Verband BVI sieht Belebung um Jahreswende

jsc Frankfurt – Die deutsche Fondsbranche hat das Coronajahr mit einem soliden, gleichwohl rückläufigen Absatzergebnis beendet: Unterm Strich haben deutsche Anleger annähernd 102 Mrd. Euro in diverse Publikumsfonds, Spezialfonds und Mandate investiert und damit knapp 13 % weniger als im Jahr zuvor, berichtet der deutsche Fondsverband BVI . Angesichts der Coronakrise handele es sich aber um ein „erstaunlich gutes Jahr“, sagte BVI-Präsident Alexander Schindler auf der digitalen Jahrespressekonferenz des Verbands.

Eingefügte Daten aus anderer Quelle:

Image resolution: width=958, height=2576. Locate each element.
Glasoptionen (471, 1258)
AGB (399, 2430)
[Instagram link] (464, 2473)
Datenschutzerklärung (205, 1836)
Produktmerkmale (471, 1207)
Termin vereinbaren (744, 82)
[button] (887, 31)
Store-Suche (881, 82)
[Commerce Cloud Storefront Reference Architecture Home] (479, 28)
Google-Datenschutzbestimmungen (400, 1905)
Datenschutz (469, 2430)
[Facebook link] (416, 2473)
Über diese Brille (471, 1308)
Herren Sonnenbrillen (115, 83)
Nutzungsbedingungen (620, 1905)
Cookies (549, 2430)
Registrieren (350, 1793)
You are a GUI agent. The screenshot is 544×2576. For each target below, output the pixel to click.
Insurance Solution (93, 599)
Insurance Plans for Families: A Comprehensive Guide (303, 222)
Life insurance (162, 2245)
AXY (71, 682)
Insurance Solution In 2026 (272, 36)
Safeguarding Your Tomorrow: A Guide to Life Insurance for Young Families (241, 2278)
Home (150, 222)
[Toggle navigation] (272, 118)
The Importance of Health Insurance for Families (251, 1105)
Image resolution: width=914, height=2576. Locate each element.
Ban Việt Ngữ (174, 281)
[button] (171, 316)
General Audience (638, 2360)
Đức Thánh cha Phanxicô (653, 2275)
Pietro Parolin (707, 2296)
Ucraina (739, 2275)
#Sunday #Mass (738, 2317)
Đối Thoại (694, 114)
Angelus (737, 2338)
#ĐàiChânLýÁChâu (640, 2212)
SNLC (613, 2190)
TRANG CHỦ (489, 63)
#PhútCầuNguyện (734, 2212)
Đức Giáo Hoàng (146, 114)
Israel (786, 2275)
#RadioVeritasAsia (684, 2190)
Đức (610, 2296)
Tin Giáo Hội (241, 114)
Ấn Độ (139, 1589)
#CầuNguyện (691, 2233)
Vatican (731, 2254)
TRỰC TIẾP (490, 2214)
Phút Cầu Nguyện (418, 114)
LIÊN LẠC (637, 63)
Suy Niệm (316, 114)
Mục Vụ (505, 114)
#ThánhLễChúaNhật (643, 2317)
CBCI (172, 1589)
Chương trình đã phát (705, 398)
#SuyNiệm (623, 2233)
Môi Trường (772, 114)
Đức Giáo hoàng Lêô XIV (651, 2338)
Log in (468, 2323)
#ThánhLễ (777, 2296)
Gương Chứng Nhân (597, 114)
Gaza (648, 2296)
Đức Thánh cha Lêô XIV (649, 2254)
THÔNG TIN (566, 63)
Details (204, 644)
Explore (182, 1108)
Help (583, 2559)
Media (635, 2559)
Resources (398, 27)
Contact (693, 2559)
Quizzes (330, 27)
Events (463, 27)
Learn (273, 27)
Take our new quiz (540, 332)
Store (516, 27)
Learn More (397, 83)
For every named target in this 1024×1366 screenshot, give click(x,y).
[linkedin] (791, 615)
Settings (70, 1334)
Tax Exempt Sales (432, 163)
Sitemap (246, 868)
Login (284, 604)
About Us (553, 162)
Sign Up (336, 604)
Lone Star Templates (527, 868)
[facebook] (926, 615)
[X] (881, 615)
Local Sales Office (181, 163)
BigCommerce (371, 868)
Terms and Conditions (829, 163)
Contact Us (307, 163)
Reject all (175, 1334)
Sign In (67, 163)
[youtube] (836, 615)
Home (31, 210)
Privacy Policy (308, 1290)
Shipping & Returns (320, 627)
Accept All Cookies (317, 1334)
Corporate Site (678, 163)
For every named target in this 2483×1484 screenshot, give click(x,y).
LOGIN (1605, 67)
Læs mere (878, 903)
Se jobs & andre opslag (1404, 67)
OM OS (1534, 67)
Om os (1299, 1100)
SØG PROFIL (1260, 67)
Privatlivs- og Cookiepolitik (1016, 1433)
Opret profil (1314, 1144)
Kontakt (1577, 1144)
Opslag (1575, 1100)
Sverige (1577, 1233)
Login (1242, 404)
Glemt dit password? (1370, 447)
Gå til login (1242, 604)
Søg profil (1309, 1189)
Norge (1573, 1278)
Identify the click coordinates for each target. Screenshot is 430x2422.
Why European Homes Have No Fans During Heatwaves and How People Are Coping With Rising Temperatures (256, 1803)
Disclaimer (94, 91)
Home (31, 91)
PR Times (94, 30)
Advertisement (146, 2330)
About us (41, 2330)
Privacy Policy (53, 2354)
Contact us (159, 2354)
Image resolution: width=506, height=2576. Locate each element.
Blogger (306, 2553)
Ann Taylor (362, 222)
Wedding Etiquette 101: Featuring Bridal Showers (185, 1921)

Während institutionelle Investoren Milliarden aus Mandaten ohne Fondshülle abzogen und auch Spezialfonds weniger Mittel einsammelten, legte das Publikumsgeschäft deutlich zu. Allein auf Aktienfonds entfielen 21 Mrd. Euro, die sich etwa hälftig auf ETFs und auf klassische Fonds aufteilten. Nach einem schwachen Geschäft im Frühjahr zog der Fondsabsatz zum Jahresende an. Diese Entwicklung habe sich bisher fortgesetzt, sagte Schindler.

Hohe Zuflüsse in Wertpapierpublikumsfonds erzielten vor allem Flossbach von Storch, DWS und Amundi, während im Wertpapiersegment der Spezialfonds­ Universal-Investment, DekaBank und HSBC vorne liegen.